Task requirements
I need the lines below from the one with "Name (870, 752)" down to the one with "Impressum / Kontakt (596, 106)" reproduced exactly, both ends included, and nothing else.
====================
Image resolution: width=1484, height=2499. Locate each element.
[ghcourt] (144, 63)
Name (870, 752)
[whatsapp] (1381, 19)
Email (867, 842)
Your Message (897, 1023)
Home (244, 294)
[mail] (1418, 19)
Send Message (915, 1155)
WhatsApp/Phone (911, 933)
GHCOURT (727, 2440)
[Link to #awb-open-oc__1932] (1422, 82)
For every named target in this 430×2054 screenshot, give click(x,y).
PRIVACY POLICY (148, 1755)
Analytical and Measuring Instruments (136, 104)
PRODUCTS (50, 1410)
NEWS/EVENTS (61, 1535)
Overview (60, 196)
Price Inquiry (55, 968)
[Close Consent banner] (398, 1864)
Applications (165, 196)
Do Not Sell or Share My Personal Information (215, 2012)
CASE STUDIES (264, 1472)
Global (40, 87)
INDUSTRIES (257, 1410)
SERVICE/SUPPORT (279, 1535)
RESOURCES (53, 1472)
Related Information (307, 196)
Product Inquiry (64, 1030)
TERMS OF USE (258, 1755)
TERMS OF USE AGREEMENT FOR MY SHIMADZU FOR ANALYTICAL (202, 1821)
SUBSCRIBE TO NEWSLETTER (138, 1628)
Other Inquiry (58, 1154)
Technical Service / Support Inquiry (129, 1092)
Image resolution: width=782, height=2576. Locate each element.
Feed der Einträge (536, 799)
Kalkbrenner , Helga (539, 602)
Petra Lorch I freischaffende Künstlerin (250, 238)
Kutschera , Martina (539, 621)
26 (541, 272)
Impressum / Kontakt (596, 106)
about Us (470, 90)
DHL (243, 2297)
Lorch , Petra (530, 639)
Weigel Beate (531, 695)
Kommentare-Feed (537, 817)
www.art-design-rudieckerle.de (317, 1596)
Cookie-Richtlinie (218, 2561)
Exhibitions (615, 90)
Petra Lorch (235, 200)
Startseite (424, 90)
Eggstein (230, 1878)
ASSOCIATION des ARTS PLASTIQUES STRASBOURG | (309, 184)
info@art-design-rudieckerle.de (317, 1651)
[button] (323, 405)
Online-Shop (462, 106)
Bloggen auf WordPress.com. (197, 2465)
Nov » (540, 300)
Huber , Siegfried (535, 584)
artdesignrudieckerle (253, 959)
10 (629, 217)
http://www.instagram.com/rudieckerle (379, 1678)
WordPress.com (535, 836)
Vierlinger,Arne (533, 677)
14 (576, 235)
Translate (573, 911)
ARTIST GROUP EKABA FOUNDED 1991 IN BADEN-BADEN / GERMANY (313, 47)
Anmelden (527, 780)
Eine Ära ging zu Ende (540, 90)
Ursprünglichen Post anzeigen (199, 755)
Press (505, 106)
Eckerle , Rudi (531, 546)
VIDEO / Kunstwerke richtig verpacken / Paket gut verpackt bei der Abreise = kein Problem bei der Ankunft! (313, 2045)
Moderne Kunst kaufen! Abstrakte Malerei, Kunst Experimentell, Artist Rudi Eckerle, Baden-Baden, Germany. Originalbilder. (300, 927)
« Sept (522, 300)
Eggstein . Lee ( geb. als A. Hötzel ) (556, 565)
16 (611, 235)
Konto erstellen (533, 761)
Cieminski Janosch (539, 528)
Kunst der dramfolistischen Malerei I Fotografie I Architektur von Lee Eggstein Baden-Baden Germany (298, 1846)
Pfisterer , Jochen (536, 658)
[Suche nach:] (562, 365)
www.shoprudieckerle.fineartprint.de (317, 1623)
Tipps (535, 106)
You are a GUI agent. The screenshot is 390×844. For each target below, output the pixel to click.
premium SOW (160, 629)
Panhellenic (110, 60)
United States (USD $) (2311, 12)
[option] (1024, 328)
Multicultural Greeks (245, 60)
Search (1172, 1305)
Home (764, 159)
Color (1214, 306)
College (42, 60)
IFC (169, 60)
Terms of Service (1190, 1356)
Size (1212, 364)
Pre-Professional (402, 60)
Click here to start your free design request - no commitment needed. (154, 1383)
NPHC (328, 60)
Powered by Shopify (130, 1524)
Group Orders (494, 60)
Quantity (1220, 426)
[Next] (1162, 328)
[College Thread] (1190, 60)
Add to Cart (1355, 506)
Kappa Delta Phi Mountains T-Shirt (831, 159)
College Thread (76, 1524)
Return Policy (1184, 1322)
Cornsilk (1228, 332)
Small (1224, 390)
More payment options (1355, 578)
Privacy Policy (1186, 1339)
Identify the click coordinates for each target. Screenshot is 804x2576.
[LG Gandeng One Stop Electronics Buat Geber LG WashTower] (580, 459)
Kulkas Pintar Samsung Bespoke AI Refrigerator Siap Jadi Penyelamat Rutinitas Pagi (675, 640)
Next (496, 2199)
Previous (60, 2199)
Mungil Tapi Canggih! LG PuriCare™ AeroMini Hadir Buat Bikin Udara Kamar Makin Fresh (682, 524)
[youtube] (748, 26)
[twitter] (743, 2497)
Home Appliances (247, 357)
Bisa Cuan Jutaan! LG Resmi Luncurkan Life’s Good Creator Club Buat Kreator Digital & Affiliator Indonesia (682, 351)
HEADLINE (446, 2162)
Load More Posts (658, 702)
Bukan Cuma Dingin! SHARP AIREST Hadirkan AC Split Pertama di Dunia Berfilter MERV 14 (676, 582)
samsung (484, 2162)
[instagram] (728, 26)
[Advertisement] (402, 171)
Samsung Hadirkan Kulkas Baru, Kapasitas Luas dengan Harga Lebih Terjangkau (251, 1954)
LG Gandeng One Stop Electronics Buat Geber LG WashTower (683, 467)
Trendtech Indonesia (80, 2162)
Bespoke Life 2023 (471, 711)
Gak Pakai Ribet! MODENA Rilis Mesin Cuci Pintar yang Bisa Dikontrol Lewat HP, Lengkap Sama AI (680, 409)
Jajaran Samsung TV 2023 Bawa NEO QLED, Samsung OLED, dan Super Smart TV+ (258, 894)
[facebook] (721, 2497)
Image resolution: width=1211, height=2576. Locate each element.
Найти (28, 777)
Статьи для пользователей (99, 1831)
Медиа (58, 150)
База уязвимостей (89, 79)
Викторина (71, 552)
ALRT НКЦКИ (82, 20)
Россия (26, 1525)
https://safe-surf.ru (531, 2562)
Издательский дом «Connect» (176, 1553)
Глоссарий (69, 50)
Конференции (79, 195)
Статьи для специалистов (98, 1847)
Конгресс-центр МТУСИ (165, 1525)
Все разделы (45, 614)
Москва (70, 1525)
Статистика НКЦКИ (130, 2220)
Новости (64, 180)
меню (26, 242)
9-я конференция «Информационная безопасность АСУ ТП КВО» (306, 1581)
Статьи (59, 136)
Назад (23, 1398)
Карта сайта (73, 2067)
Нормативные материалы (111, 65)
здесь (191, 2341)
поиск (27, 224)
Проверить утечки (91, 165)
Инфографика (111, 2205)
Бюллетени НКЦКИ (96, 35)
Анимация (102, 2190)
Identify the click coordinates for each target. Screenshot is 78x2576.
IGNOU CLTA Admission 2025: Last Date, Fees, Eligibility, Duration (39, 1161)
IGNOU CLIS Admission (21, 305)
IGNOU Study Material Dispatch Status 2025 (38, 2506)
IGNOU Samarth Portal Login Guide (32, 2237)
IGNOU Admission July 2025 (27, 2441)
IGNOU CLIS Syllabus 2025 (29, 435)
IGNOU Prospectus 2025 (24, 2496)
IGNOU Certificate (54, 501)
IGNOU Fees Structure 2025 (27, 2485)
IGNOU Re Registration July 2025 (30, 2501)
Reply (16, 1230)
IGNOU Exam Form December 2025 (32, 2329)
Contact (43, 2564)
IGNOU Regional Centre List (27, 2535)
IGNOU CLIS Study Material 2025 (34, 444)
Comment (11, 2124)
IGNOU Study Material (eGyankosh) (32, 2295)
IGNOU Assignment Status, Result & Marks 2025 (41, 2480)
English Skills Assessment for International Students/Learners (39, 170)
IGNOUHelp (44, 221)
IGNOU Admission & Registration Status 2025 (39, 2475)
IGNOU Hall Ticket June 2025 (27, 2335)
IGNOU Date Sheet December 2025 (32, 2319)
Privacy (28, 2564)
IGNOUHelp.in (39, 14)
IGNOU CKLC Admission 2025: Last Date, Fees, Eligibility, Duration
====================
Result for this task
Name (870, 752)
[whatsapp] (1381, 19)
Email (867, 842)
Your Message (897, 1023)
Home (244, 294)
[mail] (1418, 19)
Send Message (915, 1155)
WhatsApp/Phone (911, 933)
GHCOURT (727, 2440)
[Link to #awb-open-oc__1932] (1422, 82)
For every named target in this 430×2054 screenshot, give click(x,y).
PRIVACY POLICY (148, 1755)
Analytical and Measuring Instruments (136, 104)
PRODUCTS (50, 1410)
NEWS/EVENTS (61, 1535)
Overview (60, 196)
Price Inquiry (55, 968)
[Close Consent banner] (398, 1864)
Applications (165, 196)
Do Not Sell or Share My Personal Information (215, 2012)
CASE STUDIES (264, 1472)
Global (40, 87)
INDUSTRIES (257, 1410)
SERVICE/SUPPORT (279, 1535)
RESOURCES (53, 1472)
Related Information (307, 196)
Product Inquiry (64, 1030)
TERMS OF USE (258, 1755)
TERMS OF USE AGREEMENT FOR MY SHIMADZU FOR ANALYTICAL (202, 1821)
SUBSCRIBE TO NEWSLETTER (138, 1628)
Other Inquiry (58, 1154)
Technical Service / Support Inquiry (129, 1092)
Image resolution: width=782, height=2576. Locate each element.
Feed der Einträge (536, 799)
Kalkbrenner , Helga (539, 602)
Petra Lorch I freischaffende Künstlerin (250, 238)
Kutschera , Martina (539, 621)
26 (541, 272)
Impressum / Kontakt (596, 106)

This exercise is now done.